« The only thing more powerful than hate is love » : Bad Bunny au Super Bowl LX Halftime Show

La prestation de Bad Bunny au Super Bowl LX Halftime Show, dimanche 8 février au Levi’s Stadium de Santa Clara (Californie), a été saluée pour son impact culturel, politique et symbolique. La star portoricaine, triple lauréate des Grammy Awards et premier artiste latino chantant majoritairement en espagnol à assurer seule cette performance, a construit son show comme une célébration de la culture latino-américaine, mêlant ses succès à des scènes illustrant le quotidien et les traditions de Porto Rico.

La conclusion a marqué les esprits : les écrans géants ont affiché « THE ONLY THING MORE POWERFUL THAN HATE IS LOVE » (« La seule chose plus puissante que la haine, c’est l’amour »), accompagné d’un ballon portant l’inscription « TOGETHER, WE ARE AMERICA ». L’artiste a également cité les pays d’Amérique, du Canada aux États-Unis et Porto Rico, rappelant que son message dépasse les frontières et célèbre l’ensemble du continent, par la musique plutôt que par un discours politique direct.

Le halftime show a été enrichi par la présence de Cardi B, Ricky Martin, Lady Gaga et Brandi Carlile, artiste lesbienne et militante pour les droits LGBTQIA+, qui a interprété America the Beautiful, hymne officiel écrit par Katharine Lee Bates, poétesse ayant vécu sa vie adulte avec une autre femme. Cette concordance historique souligne le rôle invisible mais constant des personnes LGBTQIA+ dans la culture américaine et donne une dimension inclusive et symbolique au spectacle.

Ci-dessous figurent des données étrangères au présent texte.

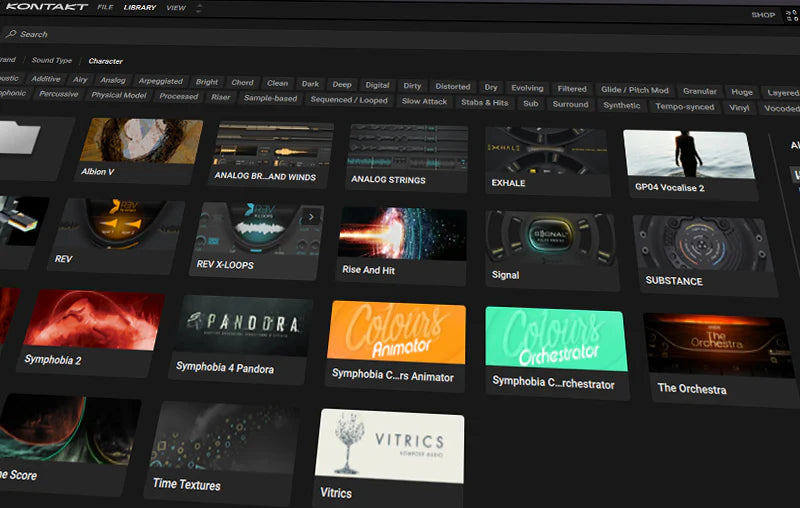Open the Vitrics library thumbnail

click(x=389, y=446)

Pris dans son ensemble, le show constitue un moment culturel inédit : Bad Bunny, artiste le plus écouté de la planète, latino, chantant en espagnol et se définissant comme « fluide », occupe désormais le centre d’un espace médiatique historiquement conservateur. Ricky Martin et Brandi Carlile apportent une présence queer visible, tandis que Lady Gaga et Green Day renforcent le message d’inclusion et de diversité.

La performance n’a pas fait l’unanimité : des groupes conservateurs ont critiqué l’usage de l’espagnol et les prises de position passées de l’artiste, jusqu’à organiser un « All-American Halftime Show » alternatif, dénonçant Bad Bunny comme une figure non représentative de l’Amérique. L’événement a été un flop ! Ces réactions montrent que ce qui dérange n’est pas la musique, mais la visibilité des minorités, la remise en question des normes de genre et l’affirmation de positions critiques envers l’héritage politique de Donald Trump.

La visibilité dans la culture populaire est aussi structurante que les avancées législatives. Les choix de scène, de répertoire et de symboles influencent les imaginaires et légitiment la présence de personnes queer dans l’espace public, rappelant que chaque geste artistique peut porter un message concret de liberté, de respect et de visibilité.

Sur le plan sportif, les Seahawks de Seattle ont dominé les New England Patriots 29‑13, grâce à une performance défensive qui a tenu les Patriots sans point jusqu’au quatrième quart‑temps, offrant à Seattle son deuxième titre de Super Bowl. Pour rappel, le propriétaire des Patriots, Robert Kraft, a eu des liens complexes avec Donald Trump : ami et donateur lors de l’inauguration de 2017, il avait affirmé ne plus lui parler après le 6 janvier 2021, avec des signes de reprise de contacts relevés récemment par certains médias.